Lucier read a script into a tape recorder, then played the recording on a different machine and had the playback recorded. He repeated this process 50 times. The result was a narrative that slowly faded into obscurity with each passing piece as it got swallowed by the acoustic cackles and other audible distractions that were introduced as a result of the use of the recording device. Following in his footsteps, Lucier’s wife performed a visual representation of the process when she made copies of preceding copies of a document using an early version of the Xerox copier.
Like Cage’s 4’33”, Lucier’s attempt at redefining sounds through his tape recorder challenged man’s traditional notions about sounds as we know them.
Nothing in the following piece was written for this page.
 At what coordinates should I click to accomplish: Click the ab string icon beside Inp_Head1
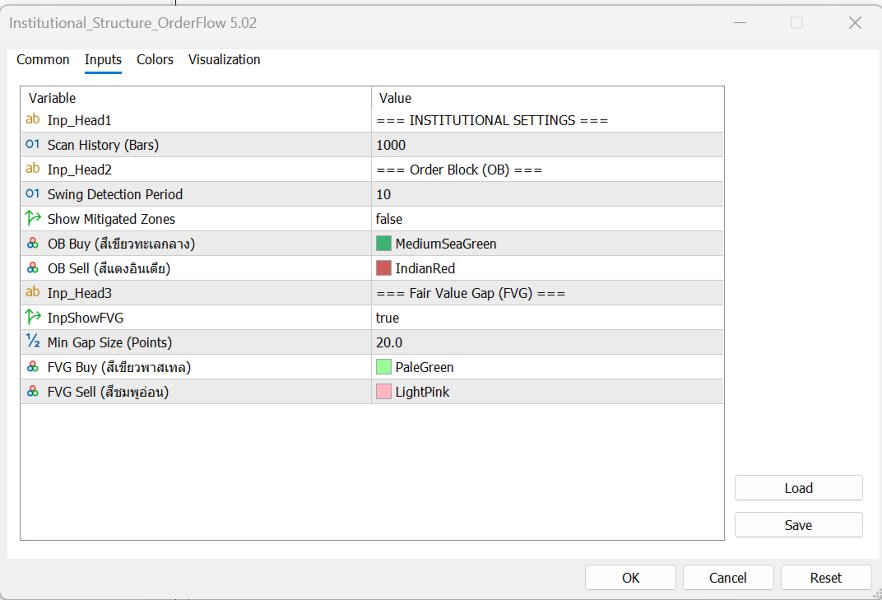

It brought scruntiny into the ways humans defined sounds and music and gave prominence to the concepts of producing simple things in non-conforming ways and leaving things to chance. Like Cage’s 4’33”, it also inevitably gave rise to the question of whether non-salient sounds like silence and interference should be considered music at all. There is no simple answer to this question.
In an apparent show of the widespread appeal of 4’33”, this infamous piece has given rise to an interesting global movement. This exercise involves having people from around the world contribute their own 4’33” recordings. The results have been as varied and colourful as highway noise and the chime of bells in a subway carriage. True to the essence of leaving things to chance, no two contributions are ever the same.
John Cage’s controversial pieces have evoked great human imagination and sparked debates on the most abstract of matters. Cage would be comforted to know that 64 years after it was composed, his unique composition continues to intrique human minds.